**DATA SECTION**
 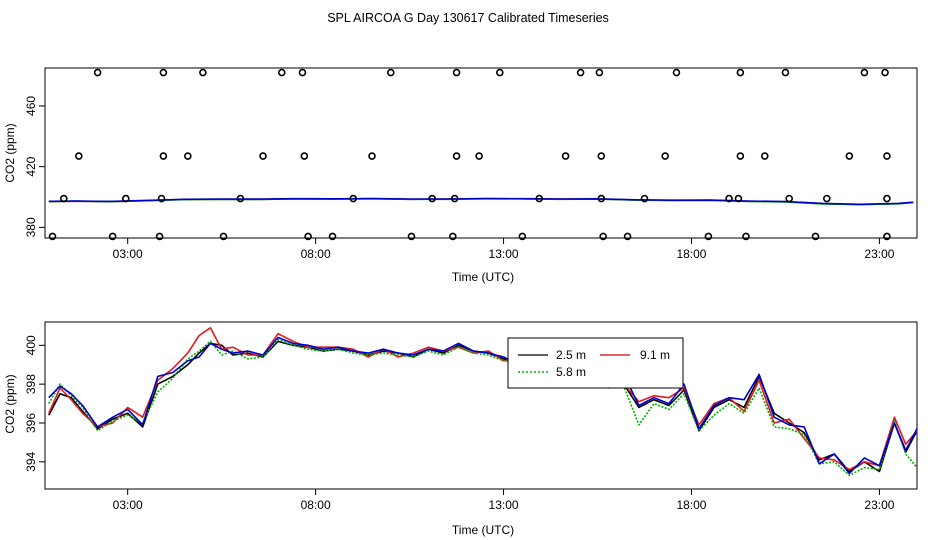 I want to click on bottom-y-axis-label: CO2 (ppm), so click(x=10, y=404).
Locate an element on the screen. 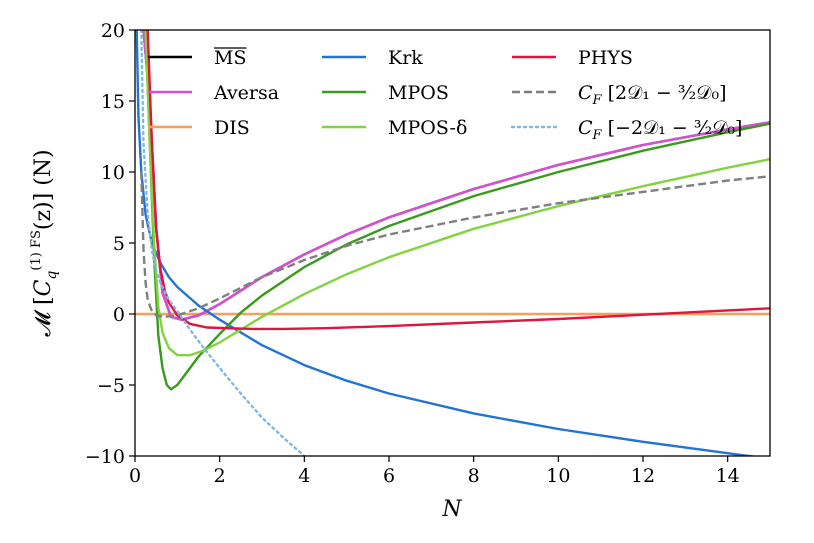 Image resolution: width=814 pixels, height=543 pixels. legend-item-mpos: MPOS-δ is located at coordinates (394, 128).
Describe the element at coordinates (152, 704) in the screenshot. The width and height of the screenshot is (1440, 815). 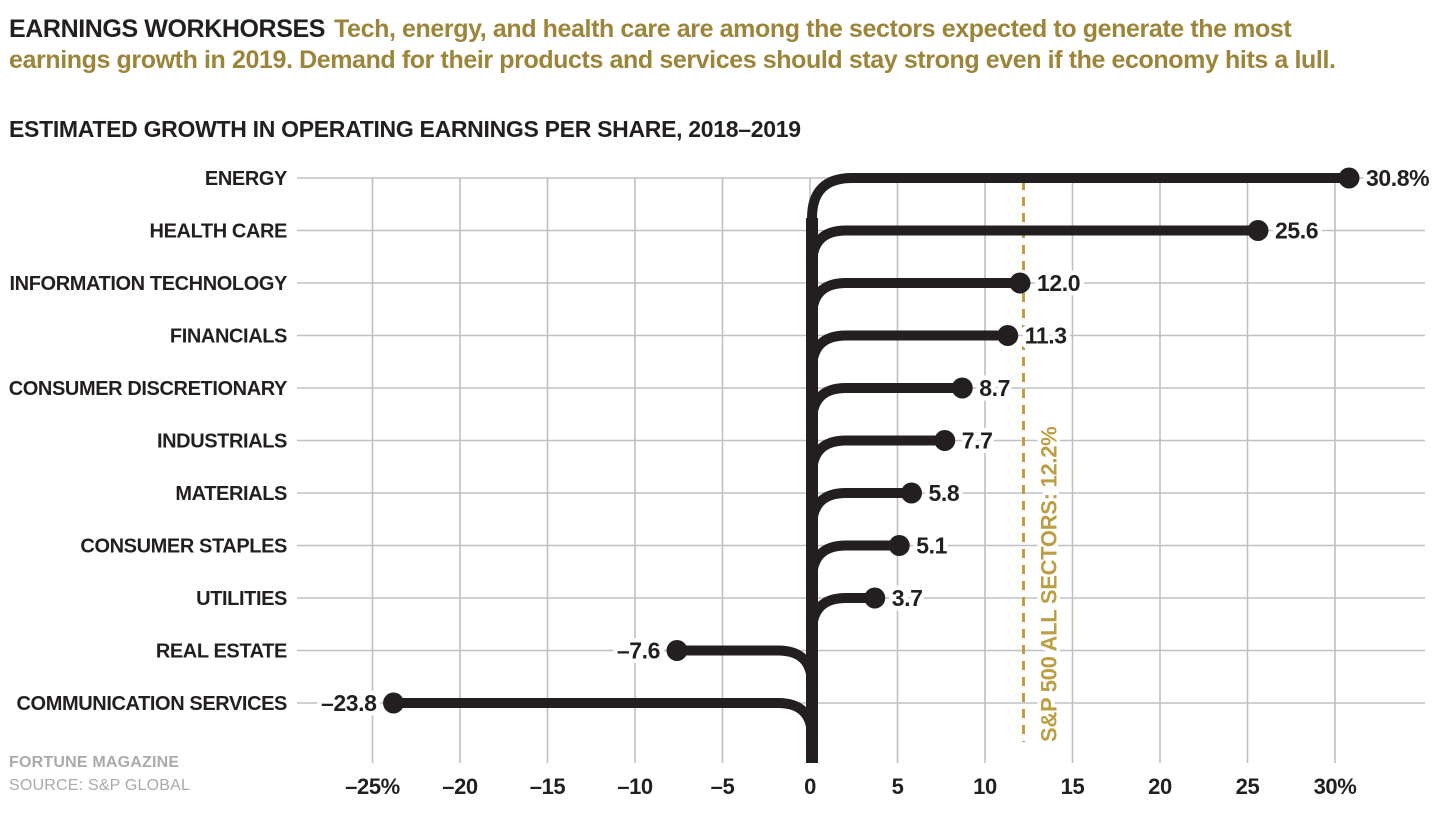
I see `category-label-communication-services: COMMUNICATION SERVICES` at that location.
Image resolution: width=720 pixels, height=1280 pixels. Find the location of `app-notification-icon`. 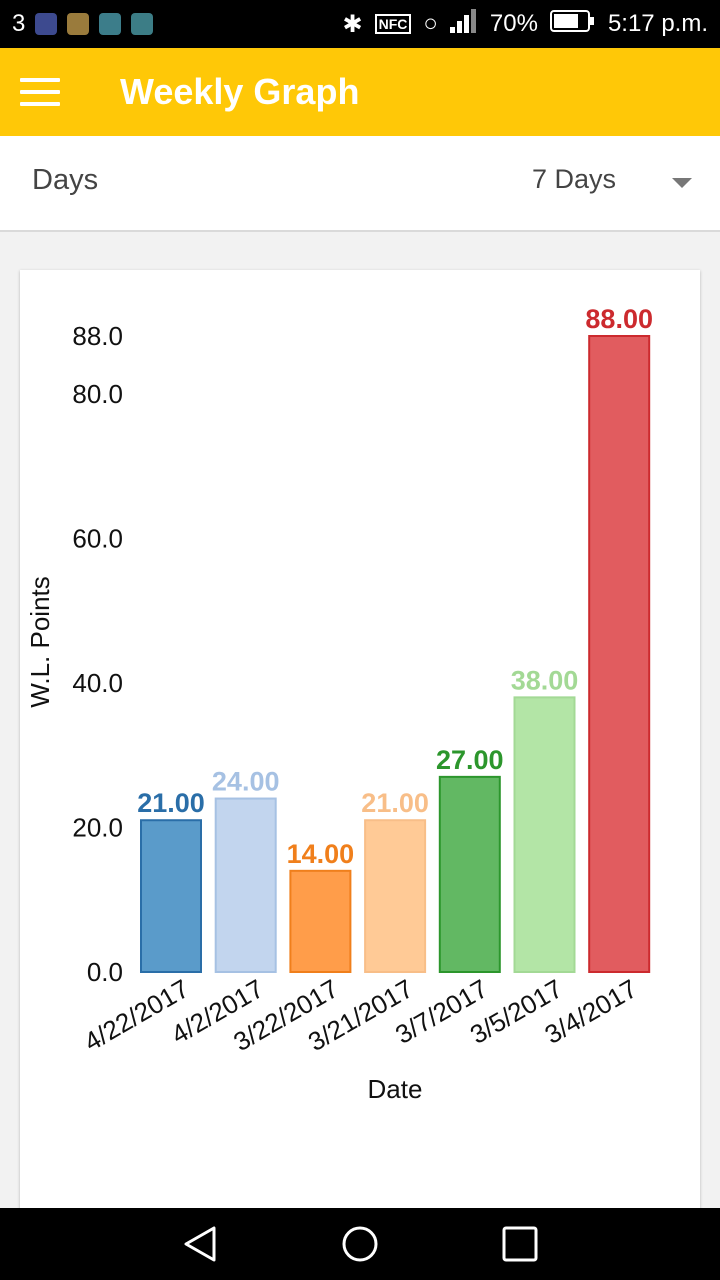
--
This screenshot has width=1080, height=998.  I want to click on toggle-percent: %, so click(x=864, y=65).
---
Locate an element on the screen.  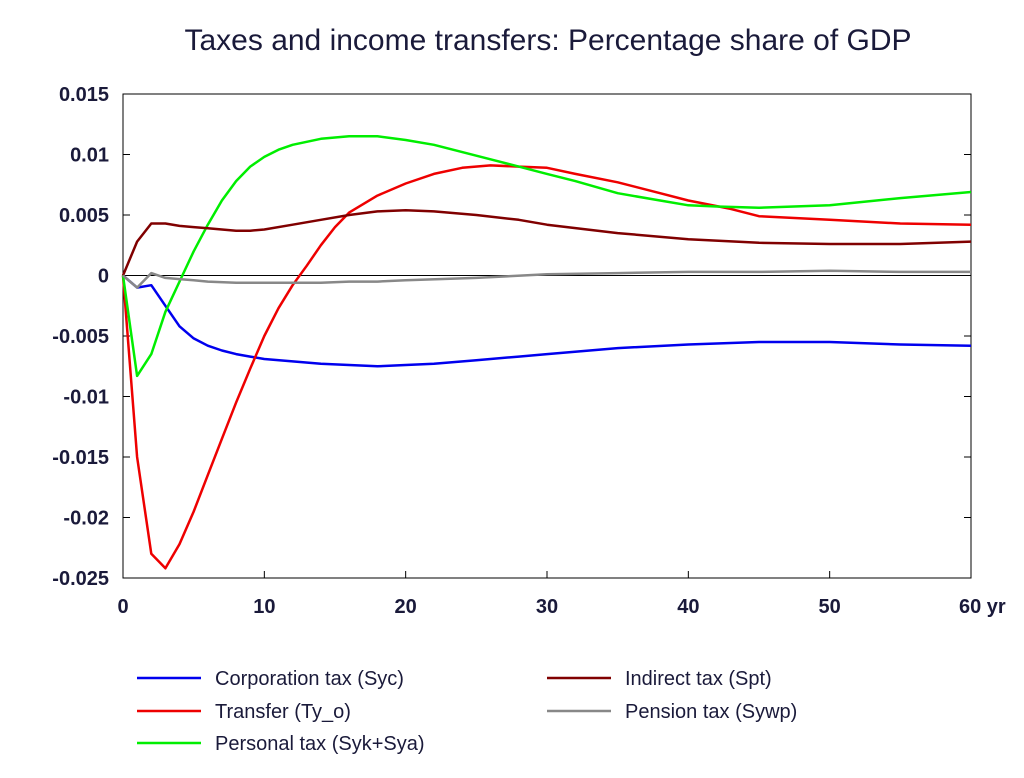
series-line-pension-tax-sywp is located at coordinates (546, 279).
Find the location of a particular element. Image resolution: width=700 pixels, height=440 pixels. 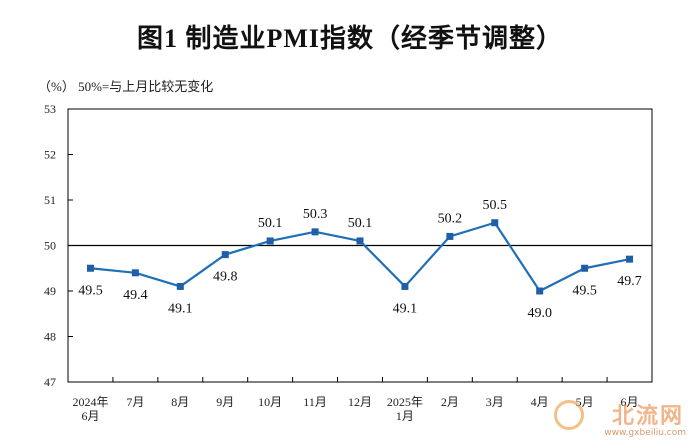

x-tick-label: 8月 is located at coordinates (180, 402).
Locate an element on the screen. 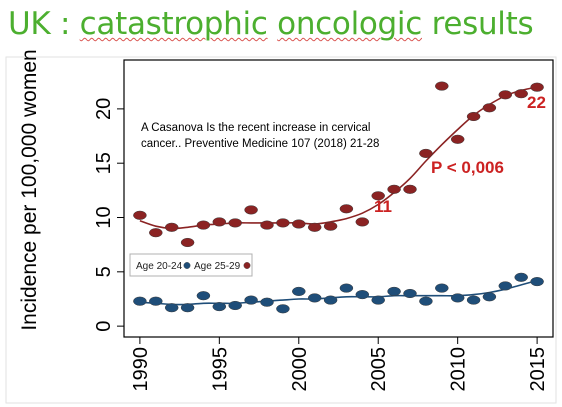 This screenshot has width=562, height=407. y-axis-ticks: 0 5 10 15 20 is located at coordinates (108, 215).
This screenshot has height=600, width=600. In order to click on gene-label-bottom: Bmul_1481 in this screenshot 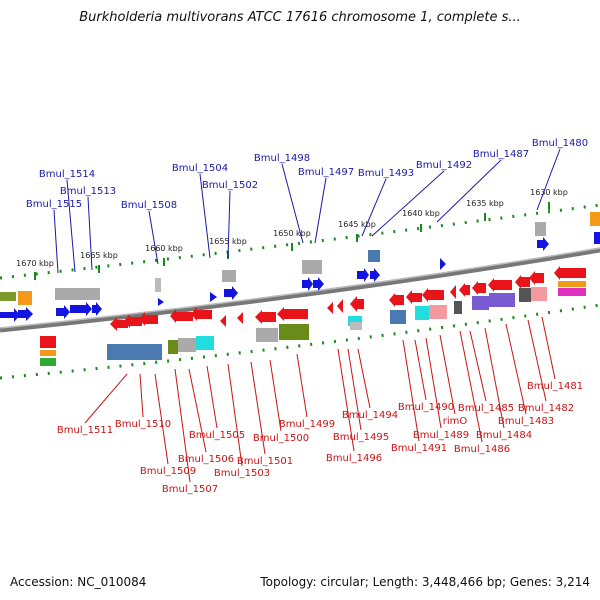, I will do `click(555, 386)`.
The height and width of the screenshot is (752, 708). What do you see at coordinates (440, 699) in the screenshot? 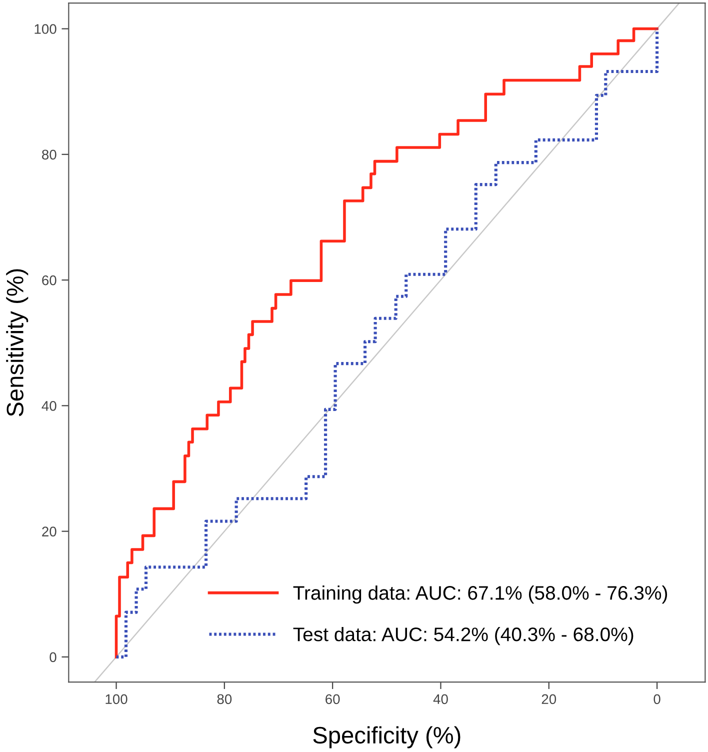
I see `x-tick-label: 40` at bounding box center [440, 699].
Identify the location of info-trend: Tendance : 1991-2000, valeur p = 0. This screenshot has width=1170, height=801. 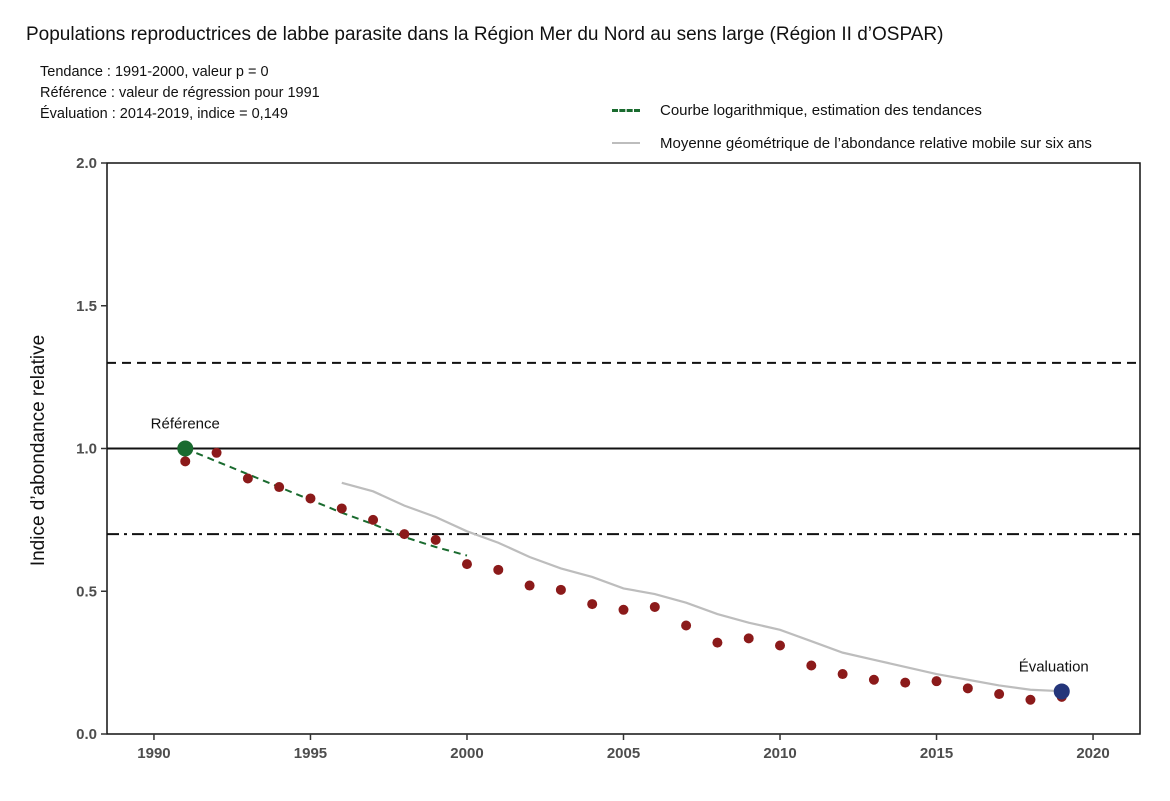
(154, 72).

**WHAT IS REQUIRED**
Rewrite the records starting at the line that contains "Describe the element" and ending at the line that contains "at that location.", replacing "screenshot" with "image" and keeping everything else the same. Omit the pictures from your answer.

**RESPONSE TO THIS TASK**
Describe the element at coordinates (152, 704) in the image. The width and height of the image is (1440, 815). 
I see `category-label-communication-services: COMMUNICATION SERVICES` at that location.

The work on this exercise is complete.